## MATERIAL SHOWN
^^^^

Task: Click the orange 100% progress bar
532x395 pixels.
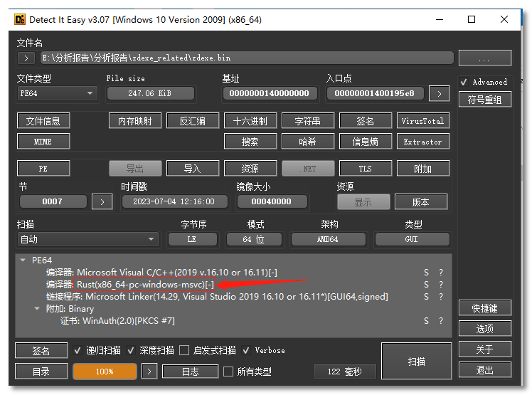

^^^^

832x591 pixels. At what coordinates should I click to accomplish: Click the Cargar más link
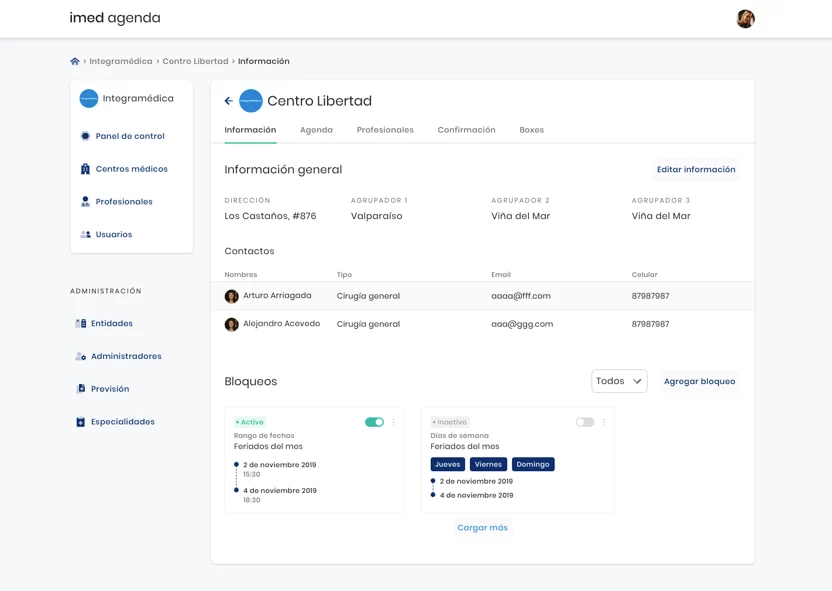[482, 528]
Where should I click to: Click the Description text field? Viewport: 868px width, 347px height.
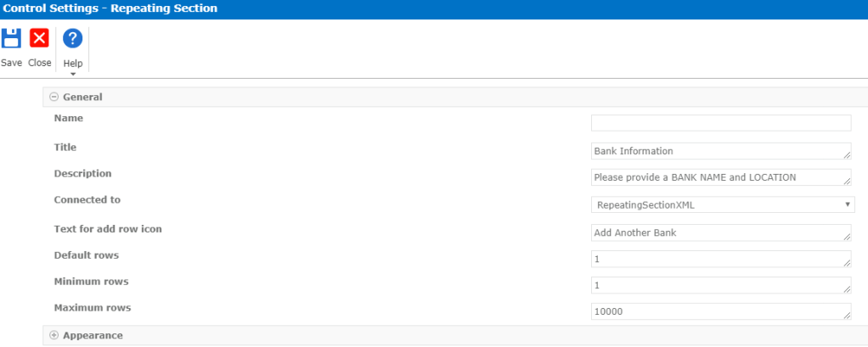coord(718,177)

^^^^

## TASK PROMPT
Looking at the data above, write out exactly the lines that start at the one containing "Task: Click the orange 100% progress bar" and end at the one containing "532x395 pixels."; include both and nothing beyond.

## ANSWER
Task: Click the orange 100% progress bar
532x395 pixels.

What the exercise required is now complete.